• SELECTED EXCERPT:

▼

Two notable features of the house are the porches. The porch on the east facade is supported by triple wooden corner columns. The wooden porch on the south facade has been established as an original part of the building by a family photograph. Its ornate carving embellishes the tongue and groove joint construction in the floor and ceiling. French doors provided access to the house.

The slate mansard roof, with arched dormer windows is accentuated by cornices at its base and top. The slates are several different patterns set in rows of three; the central east facade of the roof is crowned by a wooden cupola with windows and a spire. Double-hung arched windows are arranged in horizontally and vertically parallel double rows equally spaced around the house. Two porches rise the entire height of the rectangular, three-story addition to the original house.

▲

• WHAT THE TASK REQUIRES: Reproduce the passage describing the house verbatim, beginning at the words that have "Two notable features" and stopping after "to the house.".

• DATA:
▼

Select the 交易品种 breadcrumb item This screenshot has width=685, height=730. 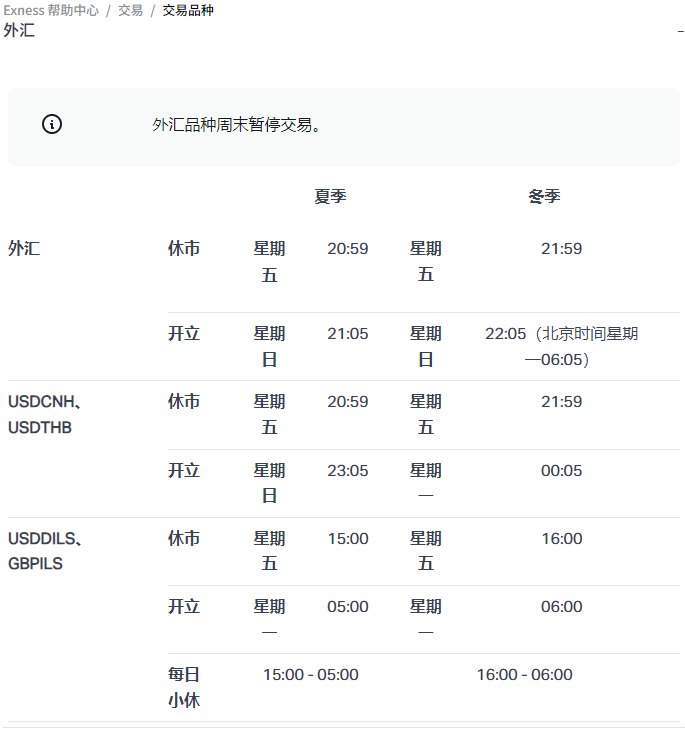pyautogui.click(x=188, y=10)
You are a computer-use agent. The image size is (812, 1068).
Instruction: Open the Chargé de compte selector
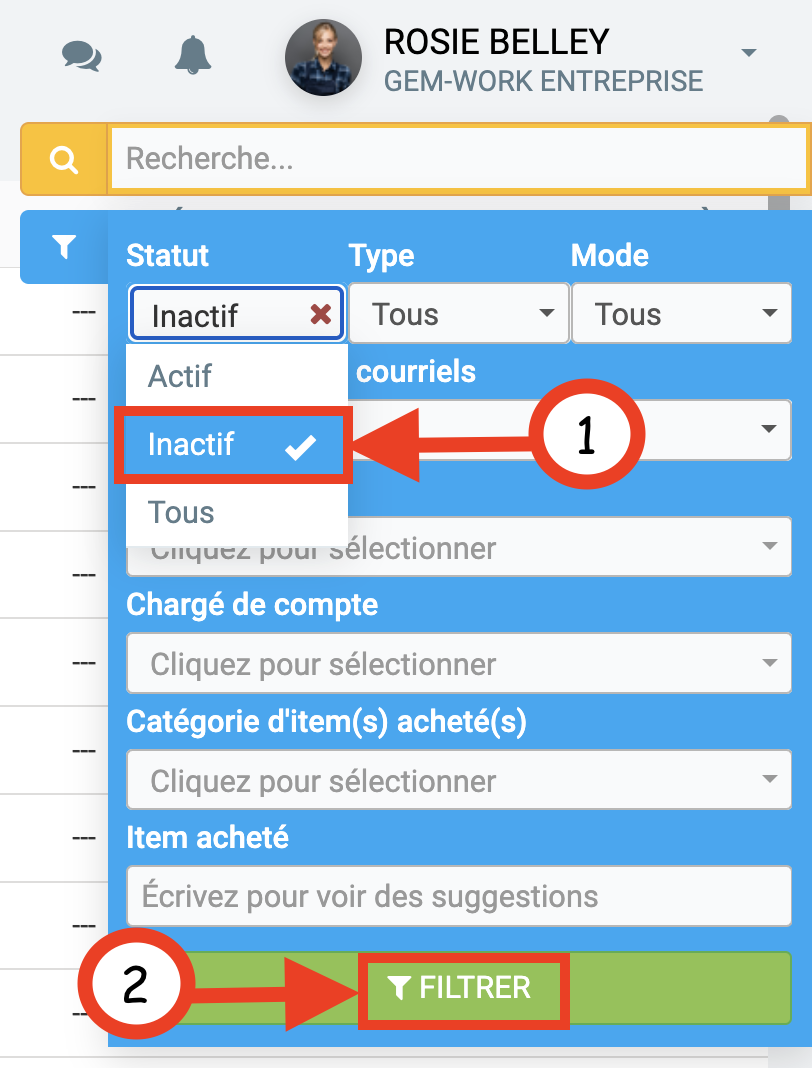coord(458,664)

▲

• RESULT:
Two notable features of the house are the porches. The porch on the east facade is supported by triple wooden corner columns. The wooden porch on the south facade has been established as an original part of the building by a family photograph. Its ornate carving embellishes the tongue and groove joint construction in the floor and ceiling. French doors provided access to the house.